#### Excerpted passage:
·····

Remember to vote today!
As Dr. Pierce said, “This may be the most important vote of your lifetime. This is a big choice. Really big. It ranks up there with what cereal you should eat in the morning.”
I guess I should mention that Dr. Pierce wasn’t referring to the 2012 elections being held throughout the United States. As Parkwood’s Behavioral Specialist, Davonne Pierce served as moderator for a recent debate held in the school’s gym. He was referring to the decision facing all Parkwood-Upjohn Elementary students, staff and families: what book should represent the school? The two nominees were Harry Potter and The Sorcerer’s Stone vs. Diary of a Wimpy Kid, the first in the series.
CIS Site Coordinator Jody Sikkema credits Maureen Cartmill, Title One Tutor, with coming up with the idea and deepening students’ understanding of the election process. “It’s a great way,” she said, “to involve families and the students are more enriched from the experience.”
Because our son attends Parkwood, my family has been paying close attention to this particular campaign. If we (both citizens and politicians) approached campaigns more like Parkwood students, we would be an even stronger country. By seeing how well the elementary students conducted themselves, I have learned three lessons I want to share with you.
Manners count.
How we conduct ourselves with our friends and opponents matters. Just because we believe our book is better than yours doesn’t mean the other book isn’t a fine book worth reading, too. Heated, yet healthy, debates were going on at lunchtime and on Parkwood’s playground, yet there was a noticeable absence of fingerpointing and smearing the other side. Maybe if we played more on each other’s turfs, like the Parkwood students do, we would be more respectful of each other’s opinions.
As grownups, we can get wrapped up in the winning. The most important part of voting isn’t necessarily who we elect to public office. What matters most is what they do once they get there. As citizens many of us have already moved on to the next contentious election.
Neatness counts, too.

·····

#### Stored records:

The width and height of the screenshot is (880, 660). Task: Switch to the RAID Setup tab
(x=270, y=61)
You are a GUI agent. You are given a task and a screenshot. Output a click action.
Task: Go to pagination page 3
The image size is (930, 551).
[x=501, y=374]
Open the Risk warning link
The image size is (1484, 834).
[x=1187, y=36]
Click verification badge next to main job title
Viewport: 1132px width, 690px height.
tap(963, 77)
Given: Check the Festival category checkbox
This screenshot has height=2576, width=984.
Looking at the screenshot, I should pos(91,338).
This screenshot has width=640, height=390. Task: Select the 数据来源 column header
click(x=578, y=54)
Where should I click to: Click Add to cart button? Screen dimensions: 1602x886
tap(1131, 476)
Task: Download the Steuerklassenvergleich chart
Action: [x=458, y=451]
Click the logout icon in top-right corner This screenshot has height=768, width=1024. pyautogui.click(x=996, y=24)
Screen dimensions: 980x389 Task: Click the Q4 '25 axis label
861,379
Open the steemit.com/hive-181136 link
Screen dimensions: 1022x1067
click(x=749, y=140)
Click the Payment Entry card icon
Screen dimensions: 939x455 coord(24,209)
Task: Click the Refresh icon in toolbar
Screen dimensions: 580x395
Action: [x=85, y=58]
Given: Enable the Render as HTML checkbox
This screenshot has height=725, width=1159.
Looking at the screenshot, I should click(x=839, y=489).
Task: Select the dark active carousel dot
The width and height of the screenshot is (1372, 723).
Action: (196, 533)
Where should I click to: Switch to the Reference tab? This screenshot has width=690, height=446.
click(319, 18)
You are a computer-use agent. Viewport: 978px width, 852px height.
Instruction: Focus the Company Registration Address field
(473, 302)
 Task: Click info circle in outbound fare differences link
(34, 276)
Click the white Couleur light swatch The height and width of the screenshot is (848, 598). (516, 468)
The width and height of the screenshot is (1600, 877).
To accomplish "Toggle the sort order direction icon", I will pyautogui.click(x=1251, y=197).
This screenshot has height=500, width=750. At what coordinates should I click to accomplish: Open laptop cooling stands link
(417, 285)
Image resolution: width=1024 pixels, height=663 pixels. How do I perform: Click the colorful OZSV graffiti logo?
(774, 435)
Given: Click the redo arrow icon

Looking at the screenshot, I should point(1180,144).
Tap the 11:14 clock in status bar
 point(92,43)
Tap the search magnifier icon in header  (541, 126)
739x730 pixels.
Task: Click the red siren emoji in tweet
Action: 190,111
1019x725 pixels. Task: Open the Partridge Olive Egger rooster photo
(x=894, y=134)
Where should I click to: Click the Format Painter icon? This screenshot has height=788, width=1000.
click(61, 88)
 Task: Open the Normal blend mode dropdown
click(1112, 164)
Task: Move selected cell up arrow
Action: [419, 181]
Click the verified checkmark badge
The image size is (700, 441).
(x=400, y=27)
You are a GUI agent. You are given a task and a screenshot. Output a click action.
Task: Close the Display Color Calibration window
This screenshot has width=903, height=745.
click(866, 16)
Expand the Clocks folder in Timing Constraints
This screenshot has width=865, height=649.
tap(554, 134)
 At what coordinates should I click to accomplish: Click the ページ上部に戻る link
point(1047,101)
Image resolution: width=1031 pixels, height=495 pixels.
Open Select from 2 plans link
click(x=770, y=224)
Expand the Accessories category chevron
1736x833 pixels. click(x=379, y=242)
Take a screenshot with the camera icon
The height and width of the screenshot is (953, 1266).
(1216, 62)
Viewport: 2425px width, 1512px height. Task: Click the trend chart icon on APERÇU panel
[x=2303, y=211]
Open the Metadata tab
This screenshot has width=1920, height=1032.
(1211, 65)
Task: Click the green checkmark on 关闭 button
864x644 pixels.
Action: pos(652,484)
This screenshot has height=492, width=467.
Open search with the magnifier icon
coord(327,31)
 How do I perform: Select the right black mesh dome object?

·····

#### Stated problem:
Reproduce the complete post about the Parkwood-Upjohn book election word for word, from its first line to its last.

#### Solution to this task:
Remember to vote today!
As Dr. Pierce said, “This may be the most important vote of your lifetime. This is a big choice. Really big. It ranks up there with what cereal you should eat in the morning.”
I guess I should mention that Dr. Pierce wasn’t referring to the 2012 elections being held throughout the United States. As Parkwood’s Behavioral Specialist, Davonne Pierce served as moderator for a recent debate held in the school’s gym. He was referring to the decision facing all Parkwood-Upjohn Elementary students, staff and families: what book should represent the school? The two nominees were Harry Potter and The Sorcerer’s Stone vs. Diary of a Wimpy Kid, the first in the series.
CIS Site Coordinator Jody Sikkema credits Maureen Cartmill, Title One Tutor, with coming up with the idea and deepening students’ understanding of the election process. “It’s a great way,” she said, “to involve families and the students are more enriched from the experience.”
Because our son attends Parkwood, my family has been paying close attention to this particular campaign. If we (both citizens and politicians) approached campaigns more like Parkwood students, we would be an even stronger country. By seeing how well the elementary students conducted themselves, I have learned three lessons I want to share with you.
Manners count.
How we conduct ourselves with our friends and opponents matters. Just because we believe our book is better than yours doesn’t mean the other book isn’t a fine book worth reading, too. Heated, yet healthy, debates were going on at lunchtime and on Parkwood’s playground, yet there was a noticeable absence of fingerpointing and smearing the other side. Maybe if we played more on each other’s turfs, like the Parkwood students do, we would be more respectful of each other’s opinions.
As grownups, we can get wrapped up in the winning. The most important part of voting isn’t necessarily who we elect to public office. What matters most is what they do once they get there. As citizens many of us have already moved on to the next contentious election.
Neatness counts, too.